Hoe komt het dat wij iemand uit de eigen kring niet zo makkelijk vertrouwen als die een boodschap brengt, maar dat liever ‘van buitenaf’ horen – terwijl we tegelijk weer andere stekels opzetten tegenover vreemden? Ook hierin zijn we als de ‘wispelturige kinderen’ waar Jezus het elders over heeft.

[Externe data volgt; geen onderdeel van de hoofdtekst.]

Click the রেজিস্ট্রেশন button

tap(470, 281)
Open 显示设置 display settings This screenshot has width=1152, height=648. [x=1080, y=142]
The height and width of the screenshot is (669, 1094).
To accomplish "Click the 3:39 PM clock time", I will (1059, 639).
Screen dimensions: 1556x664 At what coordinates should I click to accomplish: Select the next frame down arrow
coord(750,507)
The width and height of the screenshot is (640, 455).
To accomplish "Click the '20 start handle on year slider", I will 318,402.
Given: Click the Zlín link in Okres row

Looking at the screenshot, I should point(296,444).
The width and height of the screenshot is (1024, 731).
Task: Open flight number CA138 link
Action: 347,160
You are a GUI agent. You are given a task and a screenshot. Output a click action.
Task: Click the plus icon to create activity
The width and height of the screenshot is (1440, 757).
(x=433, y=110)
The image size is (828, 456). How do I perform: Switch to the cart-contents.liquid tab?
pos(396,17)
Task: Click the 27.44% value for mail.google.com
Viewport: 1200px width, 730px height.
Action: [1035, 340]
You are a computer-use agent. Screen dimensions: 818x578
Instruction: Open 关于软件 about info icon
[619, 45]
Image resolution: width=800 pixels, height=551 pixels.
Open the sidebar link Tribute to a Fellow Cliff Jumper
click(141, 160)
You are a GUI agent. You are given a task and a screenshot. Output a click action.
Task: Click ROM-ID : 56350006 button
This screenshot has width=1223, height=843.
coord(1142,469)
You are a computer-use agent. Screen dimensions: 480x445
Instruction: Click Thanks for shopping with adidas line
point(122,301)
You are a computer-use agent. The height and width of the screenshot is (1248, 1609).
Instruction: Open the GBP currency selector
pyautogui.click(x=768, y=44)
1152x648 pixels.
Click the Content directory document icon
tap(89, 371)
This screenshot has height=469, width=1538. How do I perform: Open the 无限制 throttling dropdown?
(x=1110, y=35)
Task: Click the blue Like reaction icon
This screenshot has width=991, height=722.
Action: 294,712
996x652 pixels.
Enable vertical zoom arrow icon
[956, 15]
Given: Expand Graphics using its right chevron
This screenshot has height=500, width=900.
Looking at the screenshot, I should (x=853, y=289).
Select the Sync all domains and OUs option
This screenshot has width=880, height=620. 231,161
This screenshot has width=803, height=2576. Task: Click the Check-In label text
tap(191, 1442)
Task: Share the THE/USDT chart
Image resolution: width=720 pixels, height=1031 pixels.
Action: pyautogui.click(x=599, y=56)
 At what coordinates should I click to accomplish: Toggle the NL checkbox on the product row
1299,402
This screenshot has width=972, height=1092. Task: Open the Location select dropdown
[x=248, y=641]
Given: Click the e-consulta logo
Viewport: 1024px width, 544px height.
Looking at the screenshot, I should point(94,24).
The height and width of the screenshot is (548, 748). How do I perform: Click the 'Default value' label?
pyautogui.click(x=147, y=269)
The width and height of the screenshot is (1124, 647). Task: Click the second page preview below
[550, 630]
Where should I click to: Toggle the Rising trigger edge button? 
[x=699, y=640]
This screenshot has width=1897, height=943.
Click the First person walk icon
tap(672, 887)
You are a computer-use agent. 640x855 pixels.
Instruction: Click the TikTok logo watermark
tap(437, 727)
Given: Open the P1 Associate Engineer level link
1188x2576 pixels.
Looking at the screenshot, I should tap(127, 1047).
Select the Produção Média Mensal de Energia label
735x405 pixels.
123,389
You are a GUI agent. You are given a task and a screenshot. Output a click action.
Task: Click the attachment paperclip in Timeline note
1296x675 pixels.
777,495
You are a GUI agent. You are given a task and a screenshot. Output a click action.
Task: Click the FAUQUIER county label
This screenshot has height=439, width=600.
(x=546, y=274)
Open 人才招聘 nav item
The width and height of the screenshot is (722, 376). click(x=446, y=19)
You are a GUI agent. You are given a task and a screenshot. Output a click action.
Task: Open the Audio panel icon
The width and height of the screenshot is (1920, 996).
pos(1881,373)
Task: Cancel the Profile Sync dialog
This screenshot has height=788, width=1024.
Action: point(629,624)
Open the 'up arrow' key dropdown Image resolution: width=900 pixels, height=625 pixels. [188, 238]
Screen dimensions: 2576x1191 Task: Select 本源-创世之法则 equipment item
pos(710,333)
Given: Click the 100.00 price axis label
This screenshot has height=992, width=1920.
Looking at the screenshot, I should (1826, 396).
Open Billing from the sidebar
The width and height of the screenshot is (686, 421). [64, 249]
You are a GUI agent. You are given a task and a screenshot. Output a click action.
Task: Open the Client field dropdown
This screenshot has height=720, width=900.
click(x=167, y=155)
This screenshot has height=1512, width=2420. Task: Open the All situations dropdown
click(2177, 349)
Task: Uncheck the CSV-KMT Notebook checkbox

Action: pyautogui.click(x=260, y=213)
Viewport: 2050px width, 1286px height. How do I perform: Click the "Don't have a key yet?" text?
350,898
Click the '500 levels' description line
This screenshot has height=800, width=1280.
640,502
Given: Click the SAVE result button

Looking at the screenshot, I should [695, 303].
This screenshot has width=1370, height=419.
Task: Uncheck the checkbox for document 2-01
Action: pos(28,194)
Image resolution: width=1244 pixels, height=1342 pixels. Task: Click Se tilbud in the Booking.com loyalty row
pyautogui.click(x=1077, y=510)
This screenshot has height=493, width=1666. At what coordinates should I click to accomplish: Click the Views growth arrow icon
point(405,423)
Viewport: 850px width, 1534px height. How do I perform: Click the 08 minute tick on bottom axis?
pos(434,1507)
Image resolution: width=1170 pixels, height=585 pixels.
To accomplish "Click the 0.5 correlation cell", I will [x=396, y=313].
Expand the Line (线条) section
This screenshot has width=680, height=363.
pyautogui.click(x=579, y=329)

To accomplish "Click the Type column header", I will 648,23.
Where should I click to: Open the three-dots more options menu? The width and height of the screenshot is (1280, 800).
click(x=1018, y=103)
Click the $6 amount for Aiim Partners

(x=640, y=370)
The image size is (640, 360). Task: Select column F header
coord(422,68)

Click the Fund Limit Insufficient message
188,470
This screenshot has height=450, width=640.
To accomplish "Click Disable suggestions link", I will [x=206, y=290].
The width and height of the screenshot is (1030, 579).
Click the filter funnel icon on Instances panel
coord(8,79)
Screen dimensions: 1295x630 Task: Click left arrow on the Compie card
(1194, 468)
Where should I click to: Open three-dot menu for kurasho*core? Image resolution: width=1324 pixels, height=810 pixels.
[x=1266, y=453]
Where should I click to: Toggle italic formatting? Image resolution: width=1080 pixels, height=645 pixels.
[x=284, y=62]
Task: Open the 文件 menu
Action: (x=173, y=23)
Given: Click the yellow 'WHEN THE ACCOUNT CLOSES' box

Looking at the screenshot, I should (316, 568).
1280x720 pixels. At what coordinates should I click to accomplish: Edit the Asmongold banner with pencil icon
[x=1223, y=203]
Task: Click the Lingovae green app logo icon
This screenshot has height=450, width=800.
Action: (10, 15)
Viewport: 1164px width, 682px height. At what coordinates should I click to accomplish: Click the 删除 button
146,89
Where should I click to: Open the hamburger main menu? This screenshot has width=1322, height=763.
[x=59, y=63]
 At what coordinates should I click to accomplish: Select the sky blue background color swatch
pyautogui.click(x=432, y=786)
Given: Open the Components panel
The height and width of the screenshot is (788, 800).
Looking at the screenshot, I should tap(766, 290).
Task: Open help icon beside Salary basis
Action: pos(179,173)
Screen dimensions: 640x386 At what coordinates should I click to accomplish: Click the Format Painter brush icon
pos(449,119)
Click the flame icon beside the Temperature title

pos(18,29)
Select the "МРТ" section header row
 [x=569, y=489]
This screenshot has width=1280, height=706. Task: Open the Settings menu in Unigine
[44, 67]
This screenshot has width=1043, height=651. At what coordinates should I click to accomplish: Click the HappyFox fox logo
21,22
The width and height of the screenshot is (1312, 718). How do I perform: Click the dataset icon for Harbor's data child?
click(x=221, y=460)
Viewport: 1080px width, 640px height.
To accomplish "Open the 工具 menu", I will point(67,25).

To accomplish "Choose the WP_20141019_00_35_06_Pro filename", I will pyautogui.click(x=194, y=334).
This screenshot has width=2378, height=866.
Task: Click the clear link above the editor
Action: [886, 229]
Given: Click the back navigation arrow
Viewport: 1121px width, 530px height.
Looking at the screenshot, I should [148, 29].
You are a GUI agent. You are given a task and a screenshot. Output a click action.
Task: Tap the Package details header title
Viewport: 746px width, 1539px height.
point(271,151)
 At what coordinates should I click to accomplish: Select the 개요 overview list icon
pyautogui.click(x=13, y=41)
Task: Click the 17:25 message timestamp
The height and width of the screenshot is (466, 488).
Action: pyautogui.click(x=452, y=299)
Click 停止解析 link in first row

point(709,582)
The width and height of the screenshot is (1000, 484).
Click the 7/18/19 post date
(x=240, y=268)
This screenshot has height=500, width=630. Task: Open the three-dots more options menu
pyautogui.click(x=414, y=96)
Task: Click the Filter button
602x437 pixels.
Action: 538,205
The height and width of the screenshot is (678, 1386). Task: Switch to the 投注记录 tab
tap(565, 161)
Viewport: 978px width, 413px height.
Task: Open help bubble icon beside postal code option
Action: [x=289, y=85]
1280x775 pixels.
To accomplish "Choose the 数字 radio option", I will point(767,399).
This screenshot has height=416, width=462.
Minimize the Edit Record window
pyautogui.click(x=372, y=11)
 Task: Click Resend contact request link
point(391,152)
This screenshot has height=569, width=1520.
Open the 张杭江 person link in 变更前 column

Diezelfde vreemdheid is ook vast te stellen als wij dit ‘niet vertrouwen van wie dicht bij ons staat’ nóg dichterbij trekken, nl. naar onszelf! Als ik er niet op vertrouw dat ik – heel gewone mens met nog een hoop gebreken op de koop toe – toch ook krachten en talenten heb gekregen, dan zal ik niet veel wonderen kunnen doen! Als ik echter mijn krachten vrij laat stromen van hun bron – ‘de Vader’ – naar hun doel – ‘mijn broers en zussen’ – dan zullen er ‘machtige dingen’ gebeuren. En de kans is groot dat de eersten die dit zullen erkennen ‘enkele ziekelijken’ zullen zijn …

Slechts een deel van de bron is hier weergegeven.